Jeslyn beranjak dari duduknya dan masuk kedalam kamar mandi yang bernuansa sangat menarik, membuat Jeslyn merasa nyaman dan hangat berada di ruangan ini.
Semuanya lengkap di kamar tak ada yang perlu Jeslyn cari seperti waktu ia masih di rumahnya.
Pertama kali masuk ke mansion ini, kamar mandi ini begitu biasa saja tapi sejak ia menempatinya Alston merubahnya dan mendekornya ulang agar Jeslyn nyaman berada di mansionnya dan tak dapat dipungkiri pemilik mansions ini sudah mencintainya sesuai apa yang di ungkapkan Alston barusan.
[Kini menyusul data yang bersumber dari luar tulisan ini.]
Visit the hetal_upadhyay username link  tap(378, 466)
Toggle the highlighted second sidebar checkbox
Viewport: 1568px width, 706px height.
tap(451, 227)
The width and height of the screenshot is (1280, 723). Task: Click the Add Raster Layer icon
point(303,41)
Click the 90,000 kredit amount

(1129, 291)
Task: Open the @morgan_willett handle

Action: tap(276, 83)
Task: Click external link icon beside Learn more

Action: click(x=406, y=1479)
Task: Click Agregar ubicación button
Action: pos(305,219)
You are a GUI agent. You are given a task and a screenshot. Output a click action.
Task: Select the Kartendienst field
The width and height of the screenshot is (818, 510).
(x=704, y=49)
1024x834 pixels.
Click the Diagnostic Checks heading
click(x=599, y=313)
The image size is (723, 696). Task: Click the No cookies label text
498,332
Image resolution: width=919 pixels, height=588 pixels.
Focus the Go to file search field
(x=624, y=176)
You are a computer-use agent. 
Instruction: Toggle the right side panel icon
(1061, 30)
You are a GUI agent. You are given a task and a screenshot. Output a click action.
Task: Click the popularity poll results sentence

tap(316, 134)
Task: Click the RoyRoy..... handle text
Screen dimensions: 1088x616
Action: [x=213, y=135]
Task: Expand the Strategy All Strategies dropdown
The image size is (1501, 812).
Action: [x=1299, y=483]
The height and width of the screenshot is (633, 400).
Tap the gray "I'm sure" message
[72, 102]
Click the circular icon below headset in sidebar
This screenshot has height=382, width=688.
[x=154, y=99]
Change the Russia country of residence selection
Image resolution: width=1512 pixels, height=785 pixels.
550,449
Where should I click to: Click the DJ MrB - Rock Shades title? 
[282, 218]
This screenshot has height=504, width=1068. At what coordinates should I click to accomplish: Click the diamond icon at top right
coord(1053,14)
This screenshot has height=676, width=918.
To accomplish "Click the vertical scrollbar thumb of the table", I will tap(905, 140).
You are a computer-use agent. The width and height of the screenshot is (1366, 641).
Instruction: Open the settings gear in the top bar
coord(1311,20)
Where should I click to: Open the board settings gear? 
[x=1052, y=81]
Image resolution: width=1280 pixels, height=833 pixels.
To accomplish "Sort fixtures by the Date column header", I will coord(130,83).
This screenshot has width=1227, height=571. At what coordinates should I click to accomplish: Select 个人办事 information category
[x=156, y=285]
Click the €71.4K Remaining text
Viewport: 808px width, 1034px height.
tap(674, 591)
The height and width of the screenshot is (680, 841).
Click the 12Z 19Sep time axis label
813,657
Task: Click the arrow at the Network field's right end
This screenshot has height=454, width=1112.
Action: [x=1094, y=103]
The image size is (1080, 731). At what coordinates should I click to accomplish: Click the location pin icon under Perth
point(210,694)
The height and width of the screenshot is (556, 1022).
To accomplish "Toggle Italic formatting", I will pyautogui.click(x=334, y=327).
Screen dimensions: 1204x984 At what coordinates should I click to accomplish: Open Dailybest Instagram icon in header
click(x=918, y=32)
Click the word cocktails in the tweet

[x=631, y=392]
Jeslyn tersenyum bahagia, tak ada yang mampu membuatnya sebahagia ini, selain kecupan dan pengakuan cinta dari sang pangeran.
Ya tuhan, bangunkan aku dari mimpi ini. Aku tak akan sanggup bangun jika aku terjatuh. Batin Jeslyn.
Setelah mandi, Jeslyn keluar dari kamar dan berjalan ke ruang makan, sampai di ruang makan, tak ada makanan di atas meja. Hanya ada maid yang melap meja.
"Nona," panggil Jeslyn.
"Ada apa?" tanya maid ketus.
"Apa tak ada makanan tersisa?"
"Tidak ada. Kamu mau makan? Cari saja sendiri," ujar maid itu kesal, memang tak ada yang menyambut kedatangannya.
"Ada apa ini?" tanya Vileks kepala maid.
"Nyonya, wanita ini mau makan."
"Kamu mau makan? Apa kamu berharap akan kami siapkan makanan untuk kamu? Jika kamu mau sarapan, urus saja sendirian, itupun kalau ada sisa, jangan mencoba memberi perintah kepada semua maidku, karena aku tidak berhak," ujar Vileks dengan tatapan mengintimidasi.
"Tapi, aku—"
"Kamu bukan siapa-siapa di sini, kamu hanya seorang pelayan, kamu tak berhak ada di sini, Tuan memang sudah di butakan oleh wanita seperti kamu, luar biasa."
"Apa maksud anda, Nyonya?"
"Bukankah kamu kemari hanya untuk menumpang hidup? Membuat Tuanku di butakan olehmu? Kamu siapa sih? Sampai pantas berada di sini?"
"Jangan mengagapku serendah itu, Nyonya. Anda tak tau apa yang terjadi antara aku dan Tuanmu, kenapa mengatakan hak yang tak pantas seperti itu? Anda kepala maid, bukan? Seharusnya anda tau siapa yang lebih berhak dan tidak?"
"Lebih sopan lah padaku, jangan mengajakku bicara seakan akan aku ini temanmu, jika kamu tak mau terkena masalah, " ancam Vileks.
"Aku di tuntut sopan pada anda yang begini? Bagusnya anda di mana? Sampai mengatakan hal serendah itu padaku?" tanya Jeslyn mulai kesal.
"Kau—" Vileks hendak menampar Jeslyn tapi dengan cepat Jeslyn mengenggam lengan Vileks yang hampir saja nengenai wajahnya.
"Jangan menyentuhkan tanganmu padaku, Nyonya, dan jangan pernah berpikir serendah itu tentangku," ujar Jeslyn kesal lalu menghempaskan tangan Vileks.
Jeslyn melangkah dan menaiki tangga menuju ke kamarnya.
Vileks menatap Jeslyn penuh intimidasi, rasanya Vileks harus membalas perbuatan Jeslyn kepadanya. Ia tak pernah rela tuannya membawa wanita yang tidak pantas di cintai seperti itu.